Troup County schools are preparing for the school system’s upcoming accreditation evaluation, which will determine the credibility of the school system to higher education institutions and graduates.
All Troup schools are currently conducting internal reviews for the AdvancED – formerly SACS, the Southern Association of Colleges and Schools – accreditation. Karen Cagle, assistant superintendent of curriculum and instruction, said at Thursday’s Board of Education meeting that with the name change, the process has changed since the last time the school system was evaluated for accreditation.
The first step is the internal review, which Cagle said has been ongoing since spring and included giving surveys to stakeholders and evaluating test data. The school system was originally to undergo re-accreditation last year, but was given a reprieve because of administrative changes, including the recent hiring of superintendent Cole Pugh and Cagle’s promotion to her current position, which had been left open for several months prior.
“All schools are conducting internal reviews based on five standards, looking at data, stakeholder input and actual observation on campus,” Cagle said. “The deadline is the end of this month. They’re burning the midnight oil getting all those reports loaded online.”
After the internal evaluations are complete, central administrators will take the information and use it to create a system-wide report, which Cagle said should be sent to AdvancED by the time schools close for winter break in December.

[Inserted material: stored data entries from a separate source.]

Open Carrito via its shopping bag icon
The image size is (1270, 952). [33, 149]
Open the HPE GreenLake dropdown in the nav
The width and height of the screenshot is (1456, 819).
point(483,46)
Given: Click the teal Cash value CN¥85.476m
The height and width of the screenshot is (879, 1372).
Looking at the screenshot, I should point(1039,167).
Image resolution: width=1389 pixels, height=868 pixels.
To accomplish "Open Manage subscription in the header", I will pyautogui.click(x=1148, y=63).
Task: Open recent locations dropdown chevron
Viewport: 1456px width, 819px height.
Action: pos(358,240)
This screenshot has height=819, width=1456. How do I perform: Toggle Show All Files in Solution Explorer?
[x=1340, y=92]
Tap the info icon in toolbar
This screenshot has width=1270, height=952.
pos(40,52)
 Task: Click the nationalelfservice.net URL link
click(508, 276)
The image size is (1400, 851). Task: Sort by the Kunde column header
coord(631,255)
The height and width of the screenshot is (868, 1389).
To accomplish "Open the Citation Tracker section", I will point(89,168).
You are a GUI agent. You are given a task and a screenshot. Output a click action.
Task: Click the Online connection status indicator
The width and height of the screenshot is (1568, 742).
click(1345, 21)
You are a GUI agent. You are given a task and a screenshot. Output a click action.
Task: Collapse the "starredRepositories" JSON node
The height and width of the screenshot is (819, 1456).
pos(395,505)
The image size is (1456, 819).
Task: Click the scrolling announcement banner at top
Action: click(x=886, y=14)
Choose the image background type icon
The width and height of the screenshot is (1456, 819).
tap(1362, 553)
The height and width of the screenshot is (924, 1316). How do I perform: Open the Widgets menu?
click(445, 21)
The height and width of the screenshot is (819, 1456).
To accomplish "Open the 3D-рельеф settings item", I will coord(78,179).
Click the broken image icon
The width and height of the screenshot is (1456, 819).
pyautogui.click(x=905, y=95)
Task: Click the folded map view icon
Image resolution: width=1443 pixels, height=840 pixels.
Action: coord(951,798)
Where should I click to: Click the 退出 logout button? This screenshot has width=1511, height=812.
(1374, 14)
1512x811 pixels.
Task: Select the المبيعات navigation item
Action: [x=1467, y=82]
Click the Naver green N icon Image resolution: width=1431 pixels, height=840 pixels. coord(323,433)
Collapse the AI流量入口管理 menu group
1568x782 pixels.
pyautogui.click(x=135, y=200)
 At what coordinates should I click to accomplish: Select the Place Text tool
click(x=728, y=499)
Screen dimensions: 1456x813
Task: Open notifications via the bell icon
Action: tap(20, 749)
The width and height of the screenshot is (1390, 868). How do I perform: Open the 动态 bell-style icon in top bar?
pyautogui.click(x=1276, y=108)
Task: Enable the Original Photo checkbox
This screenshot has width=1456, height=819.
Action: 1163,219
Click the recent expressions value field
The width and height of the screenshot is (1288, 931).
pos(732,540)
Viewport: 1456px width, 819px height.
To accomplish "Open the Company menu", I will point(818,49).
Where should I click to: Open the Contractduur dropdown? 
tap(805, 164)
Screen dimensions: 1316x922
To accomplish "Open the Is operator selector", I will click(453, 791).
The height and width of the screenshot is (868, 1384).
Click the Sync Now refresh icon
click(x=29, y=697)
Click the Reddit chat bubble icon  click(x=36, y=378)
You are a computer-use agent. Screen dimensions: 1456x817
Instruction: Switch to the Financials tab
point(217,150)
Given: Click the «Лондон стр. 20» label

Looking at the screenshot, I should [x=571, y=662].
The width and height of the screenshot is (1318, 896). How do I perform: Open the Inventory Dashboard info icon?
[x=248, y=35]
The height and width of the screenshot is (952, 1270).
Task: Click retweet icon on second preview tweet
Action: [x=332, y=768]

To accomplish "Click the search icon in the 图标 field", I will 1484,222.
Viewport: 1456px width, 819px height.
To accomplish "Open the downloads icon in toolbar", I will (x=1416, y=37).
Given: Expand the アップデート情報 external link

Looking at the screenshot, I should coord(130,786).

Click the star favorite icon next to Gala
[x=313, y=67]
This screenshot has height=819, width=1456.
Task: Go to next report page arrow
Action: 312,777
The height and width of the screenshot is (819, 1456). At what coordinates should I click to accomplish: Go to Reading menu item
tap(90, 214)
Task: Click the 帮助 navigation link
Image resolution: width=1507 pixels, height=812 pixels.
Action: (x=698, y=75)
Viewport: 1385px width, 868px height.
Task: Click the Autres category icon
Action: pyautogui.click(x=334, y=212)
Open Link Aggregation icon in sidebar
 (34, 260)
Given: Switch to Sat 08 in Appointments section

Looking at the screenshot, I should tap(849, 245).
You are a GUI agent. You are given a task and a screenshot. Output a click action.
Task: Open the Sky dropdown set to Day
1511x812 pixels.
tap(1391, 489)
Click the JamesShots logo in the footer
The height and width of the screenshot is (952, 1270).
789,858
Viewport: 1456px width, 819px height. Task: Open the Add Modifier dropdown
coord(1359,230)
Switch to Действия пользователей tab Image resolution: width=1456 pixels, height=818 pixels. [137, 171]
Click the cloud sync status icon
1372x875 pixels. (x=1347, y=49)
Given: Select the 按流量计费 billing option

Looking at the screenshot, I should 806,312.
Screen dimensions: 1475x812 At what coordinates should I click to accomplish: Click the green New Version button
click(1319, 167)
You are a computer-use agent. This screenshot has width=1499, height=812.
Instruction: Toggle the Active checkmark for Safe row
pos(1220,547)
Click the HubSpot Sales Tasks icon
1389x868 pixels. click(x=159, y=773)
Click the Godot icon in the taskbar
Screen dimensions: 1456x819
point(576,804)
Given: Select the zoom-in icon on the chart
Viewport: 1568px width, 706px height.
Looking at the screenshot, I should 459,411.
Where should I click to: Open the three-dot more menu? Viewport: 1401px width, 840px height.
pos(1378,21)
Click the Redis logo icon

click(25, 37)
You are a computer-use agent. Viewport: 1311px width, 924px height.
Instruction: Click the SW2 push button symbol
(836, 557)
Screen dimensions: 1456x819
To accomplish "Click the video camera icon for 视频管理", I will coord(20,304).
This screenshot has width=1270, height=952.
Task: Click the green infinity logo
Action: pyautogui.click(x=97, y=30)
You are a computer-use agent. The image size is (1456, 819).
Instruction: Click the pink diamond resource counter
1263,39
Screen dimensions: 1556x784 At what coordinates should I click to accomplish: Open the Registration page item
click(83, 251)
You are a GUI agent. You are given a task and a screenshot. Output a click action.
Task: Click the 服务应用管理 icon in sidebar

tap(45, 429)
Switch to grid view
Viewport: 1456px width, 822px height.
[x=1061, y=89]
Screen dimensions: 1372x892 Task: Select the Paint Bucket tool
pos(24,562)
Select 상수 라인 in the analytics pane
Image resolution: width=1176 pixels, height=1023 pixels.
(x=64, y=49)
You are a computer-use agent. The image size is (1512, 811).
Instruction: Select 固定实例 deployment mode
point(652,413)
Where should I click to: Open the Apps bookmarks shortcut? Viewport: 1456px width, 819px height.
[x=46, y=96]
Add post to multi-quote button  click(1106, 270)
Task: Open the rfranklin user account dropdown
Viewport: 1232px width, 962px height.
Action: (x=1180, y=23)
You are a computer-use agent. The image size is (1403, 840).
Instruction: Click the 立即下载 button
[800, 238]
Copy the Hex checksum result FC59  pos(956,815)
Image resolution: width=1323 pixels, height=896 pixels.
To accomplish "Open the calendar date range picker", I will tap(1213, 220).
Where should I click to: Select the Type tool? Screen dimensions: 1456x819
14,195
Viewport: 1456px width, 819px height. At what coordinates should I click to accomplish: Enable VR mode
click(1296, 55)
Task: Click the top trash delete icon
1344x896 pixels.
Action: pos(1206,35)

“The internal review is by far the most in-depth of the process. By the time we reach the external review, we’ve done the hard part,” Cagle said. “When educators come (in February), and they could be from anywhere in the country … they will conduct an extensive review. That group will come into the school system and take a look at what we’ve done and confirm if what we’ve reported is accurate.”
The group uses five standards in its evaluation: purpose and direction – the school system’s mission, vision and beliefs; government and leadership; assessing equability, accountability, professional learning, grading and proficiency; schools’ access to resources and support; and whether the system is using results for continuous improvement.
Students, staff and members of the community all have opportunities to be involved in the process. On Oct. 9 at 6 p.m., the school system is holding a stakeholder meeting to gather input from those groups.
On Feb. 13, the group is expected to present to the Board of Education its recommendation of whether the school system should have its accreditation renewed, then bring that recommendation to the AdvancED board. Cagle said the accreditation does serve an important purpose for the school system.
“Think about if you were someone coming to the area, would you want your child to go to a school that’s not accredited,” Cagle asked. “If you’re looking to go to college, and your school’s not accredited, then the college is not going to be interested.”
Board chairman John Darden said the accreditation process is important and also looks at areas of the school system’s operation.
“Several schools throughout the state are on the watch list and several have lost accreditation or been put on probationary status,” he said. “This is not a fly-by-night, willy nilly thing to come into … it’s looked at by a lot of colleges in these situations.”
Cagle added that it also gives the school system an opportunity to find areas it needs to work on.
“We’re trying to take a deep, honest look at ourselves and improve,” she said.